## Text shown
-- begin --
How A Secret Gaming Scene Emerged In Communist East Germany

During the late 1980s, a gaming scene emerged in East Germany just before the fall of communism. Teenagers gathered in buildings like the “House of Young Talents” (HdjT), originally Palais Podewils, to watch and play Commodore 64 games. There were 20 similar clubs in Berlin alone, sometimes with more than 70 people crowded into a single room. Above all, the computers they were in possession of were all made in the West.

At a point in time when loyalties were frequently questioned, the club of self-proclaimed “freaks” soon attracted the attention of the Stasi, GDR (East Germany) intelligence agents who kept close tabs on the group. As one Stasi agent warned:

Given that there are also members within the interest groups or computer clubs with a verifiably negative attitude toward the socialist state and social order, there is a potential danger that the interest groups or computer clubs will go in a negative direction.
-- end --
## Available records
-- begin --
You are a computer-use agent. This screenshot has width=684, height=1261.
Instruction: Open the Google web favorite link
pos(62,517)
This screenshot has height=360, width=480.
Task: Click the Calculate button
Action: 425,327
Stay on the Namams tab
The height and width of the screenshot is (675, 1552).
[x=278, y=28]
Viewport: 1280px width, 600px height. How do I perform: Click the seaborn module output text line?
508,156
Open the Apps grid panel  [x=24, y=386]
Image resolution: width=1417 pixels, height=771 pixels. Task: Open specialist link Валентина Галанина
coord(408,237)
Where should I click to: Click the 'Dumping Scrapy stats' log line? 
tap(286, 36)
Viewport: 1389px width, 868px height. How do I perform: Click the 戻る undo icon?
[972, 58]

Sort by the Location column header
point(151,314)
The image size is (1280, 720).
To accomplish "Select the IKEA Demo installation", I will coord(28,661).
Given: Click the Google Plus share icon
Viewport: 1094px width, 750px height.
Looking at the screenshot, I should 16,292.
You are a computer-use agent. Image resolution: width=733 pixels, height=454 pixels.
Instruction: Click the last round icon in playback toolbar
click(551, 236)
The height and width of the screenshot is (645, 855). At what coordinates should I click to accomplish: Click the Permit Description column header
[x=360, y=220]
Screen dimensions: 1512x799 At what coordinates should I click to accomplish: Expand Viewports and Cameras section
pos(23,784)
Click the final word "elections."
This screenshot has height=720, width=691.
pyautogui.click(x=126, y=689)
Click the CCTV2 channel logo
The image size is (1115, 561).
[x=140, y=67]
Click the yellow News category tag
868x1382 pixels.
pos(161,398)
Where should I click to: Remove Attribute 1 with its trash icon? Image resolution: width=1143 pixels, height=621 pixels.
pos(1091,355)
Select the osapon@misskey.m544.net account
-- end --
## Set tasks
1. Turn the entries from the line containing "Viewport: 1389px width, 868px" through the last line of the entries, both included, into a numbered list, dropping any blank lines.
2. Continue the text on the secret gaming scene in communist East Germany from the point where it stops.

## Expected answers
1.
1. Viewport: 1389px width, 868px height. How do I perform: Click the 戻る undo icon?
2. [972, 58]
3. Sort by the Location column header
4. point(151,314)
5. The image size is (1280, 720).
6. To accomplish "Select the IKEA Demo installation", I will coord(28,661).
7. Given: Click the Google Plus share icon
8. Viewport: 1094px width, 750px height.
9. Looking at the screenshot, I should 16,292.
10. You are a computer-use agent. Image resolution: width=733 pixels, height=454 pixels.
11. Instruction: Click the last round icon in playback toolbar
12. click(551, 236)
13. The height and width of the screenshot is (645, 855). At what coordinates should I click to accomplish: Click the Permit Description column header
14. [x=360, y=220]
15. Screen dimensions: 1512x799 At what coordinates should I click to accomplish: Expand Viewports and Cameras section
16. pos(23,784)
17. Click the final word "elections."
18. This screenshot has height=720, width=691.
19. pyautogui.click(x=126, y=689)
20. Click the CCTV2 channel logo
21. The image size is (1115, 561).
22. [x=140, y=67]
23. Click the yellow News category tag
24. 868x1382 pixels.
25. pos(161,398)
26. Where should I click to: Remove Attribute 1 with its trash icon? Image resolution: width=1143 pixels, height=621 pixels.
27. pos(1091,355)
28. Select the osapon@misskey.m544.net account

2.
Domestically produced computers – the KC 85 from VEB Mikroelektronik Wilhelm Pieck Mühlhausen and the KC 87 from VEB Robotron – did not have the quality of C128 and C64s from Commodore. Surprisingly, even while microelectronics remained on the list of embargoed products imported to East Germany, C64s managed to make their way into the state. The GDR customs officials didn’t have any problem with Western imported hardware – what they were worried about was the software.

By the end of the 80s, modern data traffic over telephone lines had arrived in East Germany, causing fear that software would soon be disseminated without the need of a physical medium. For the gamers of GDR, however, many didn’t even have access to a phone line. They just wanted to go to computer clubs to swap software. Since computer games from the West were only available in government-run Intershop stores and not in normal shops, teenagers had to rely on the computer clubs to access these games. Games like Frogger and Rambo would be copied to cheaper cassette tapes – it wouldn’t even be violating the saw law since software was not protected by copyright within the country.

A few politically charged games – “Raid Over Moscow” and “Kremlin” – were forbidden to ensure that the HdjT wouldn’t be shut down. Towards the end of the GDR, the Stasi desperately tried to gain control of games “relating to the increasing activities of the political opponent”, but by this point the political situation was already heading towards the fall of the Wall. [Stefan Paubel], founder of the HdjT reflected that he was disappointed the Stasi didn’t try harder to report on the computer clubs.

They had everything critical in the reports: Swapping software, a complete list of all the games glorifying war and computers from the West.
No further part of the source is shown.